I’ve been reeeally lucky to be invited to some ace events recently, most of which have included some pretty incredible meals.
Last night I was down at the Miele kitchen gallery on Regent Street to test out their Creative Living Nordic Cuisine experience.
Miele is a German-based domestic appliance company who hold regular dinner events and cooking classes in their Kitchen Gallery in London.
For their dinner parties, they invite awesome chefs to come in and use their kitchen appliances to create fabulous meals for paying guests.
Once we were seated, we were served a canapé of fresh oyster drizzled in lime juice.
I’ve never had an oyster before and it was surprisingly yummy!
I always thought they were quite fishy and slimy, so it put me off trying them. But this one was gorgeous.
We were then introduced to Martyn Meid, our chef for the evening.
He’s head chef at INK and specialises in fresh, simple dishes using super-high-quality ingredients.
All of our dishes (seven courses!) were served either raw or cooked very, very slowly, to help preserve all the flavours and goodness, and everything was beautifully garnished with fresh flowers and herbs.
After the oyster came (I think) turbot cured in apple vinegar and lime juice.
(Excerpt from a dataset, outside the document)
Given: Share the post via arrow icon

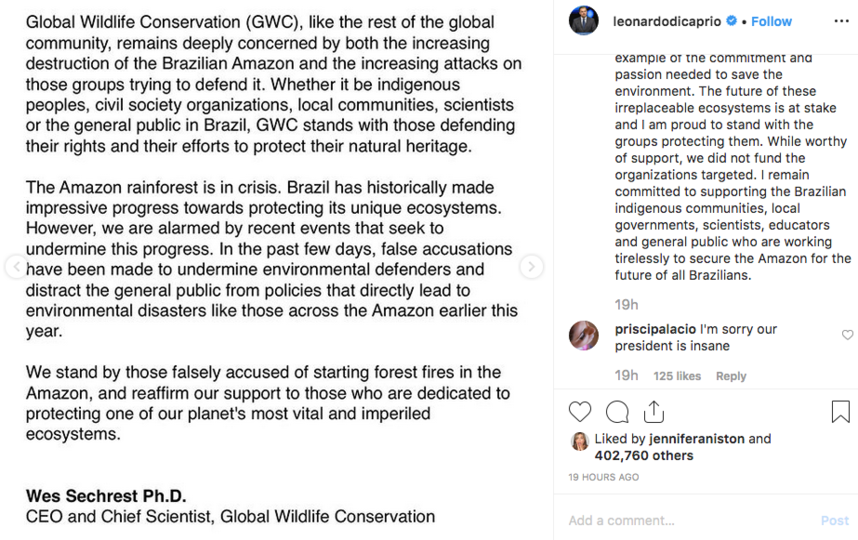Looking at the screenshot, I should click(x=654, y=412).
I say “think” because I attempted to take notes but I was also very concerned in downing my delicious Pisco sour.
So yeah. Sorrynotsorry.
That bad boy was freaking delicious!
Next course was a bit of a weird one: herring in rapeseed oil with cucumber shoots, chopped gherkin, salmon caviar and whole quail’s eggs.
Yep. Whole. As in, we ate egg shell.
It wasn’t too bad. I don’t think Erica liked it, but I thought it was OK. Crunchy, but not totally hard like chicken’s eggs.
And apparently, the shell if full of calcium. So there’s that…
I also established myself as the classy bird, when my first line after tasting this was: “gherkins taste like McDonalds”.
And then again by pulling THIS face when I did my shot of gin.
(Because yes, this course’s accompanying beverage was A SHOT OF GIN.)
The next course was goose meat that had been cured for 48 hours in a Nordic vodka made from caraway seeds, accompanied by steamed beetroot and a glass of fruity red wine.
I’ve never actually had goose before, but it was really nice!
Then we moved on to my favourite two dishes of the night:
Caramelised pork belly (English and organic obvs), with mashed potato and leafy green cabbage.
Oh my. That pork. THAT PORK.
I could literally have eaten a whole joint of it. It’s quite possibly the best pork belly I’ve ever had. Sweet and smokey and tender and just falling apart at the touch of a fork.
Ooh and I ate all my cabbage Mum. Even the stalks!
Apparently all the nutritional goodness of cabbage is stored in the stalks.
There you go. Fact of the Day.
After the pork came salted cod served on a bed of steamed leeks and avocado puree.
Not quite as good as the pork, but it came pretty close!
The fish was flaky and perfectly cooked, with a rainbow-sheen to it that Martyn said was the mark of it being super-fresh.
It was VERY salty (it’s salted cod, duh) but the creamy avocado puree perfectly balanced it out.
I loved it!
We had red wine with both these dishes, and when we questioned the wine guy about it (cos usually you have white wine with fish, right?) he said that white wine is too delicate, as it gets lost in all the salt.
And finally: a sheep’s milk creme brulee, infused with vanilla and accompanied by a super-sweet Hungarian dessert wine.
Nice, but kind of an anti-climax after the pork and cod!
Overall, I had a great night, but I have to say that that had more to do with the girls’ company than anything else.
There was 8 of us at the event, us four bloggers and then two separate couples who were there as regular customers. And, I have to be honest, the ambience was just a little bit awkward.
I mean, they were lovely! But it felt a bit strange with no host to introduce people or help start conversations or anything.
I’d thought it was going to be a small group, all of us sat round an island or something, actually watching the chef cook our meals and being able to chat to him about his cooking techniques and tips. Martyn was nice enough, and the food was undoubtedly FABULOUS, but he literally just told us what each dish was and then disappeared to prepare the next one.
It just felt a bit disconnected, and not quite what I’d imagined.
Again though, the food was incredible!
If nothing else, this has made me want to visit Martyn Meid’s actual restaurant, INK.
Even if it’s just to get my hands on that pork belly again!
*We were invited to try out the Nordic Cuisine experience for review purposes.